◆ **Source records**
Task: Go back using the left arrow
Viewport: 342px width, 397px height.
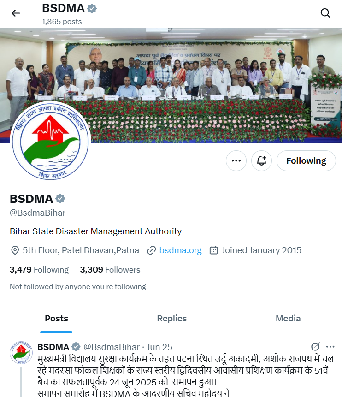Action: 16,13
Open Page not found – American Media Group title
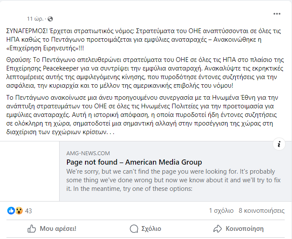The image size is (292, 239). pyautogui.click(x=134, y=162)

◆ **Requirement**
Each record above should be repeated exactly, please, without pictures.

◆ **Answer**
Task: Go back using the left arrow
Viewport: 342px width, 397px height.
Action: 16,13
Open Page not found – American Media Group title
The image size is (292, 239). pyautogui.click(x=134, y=162)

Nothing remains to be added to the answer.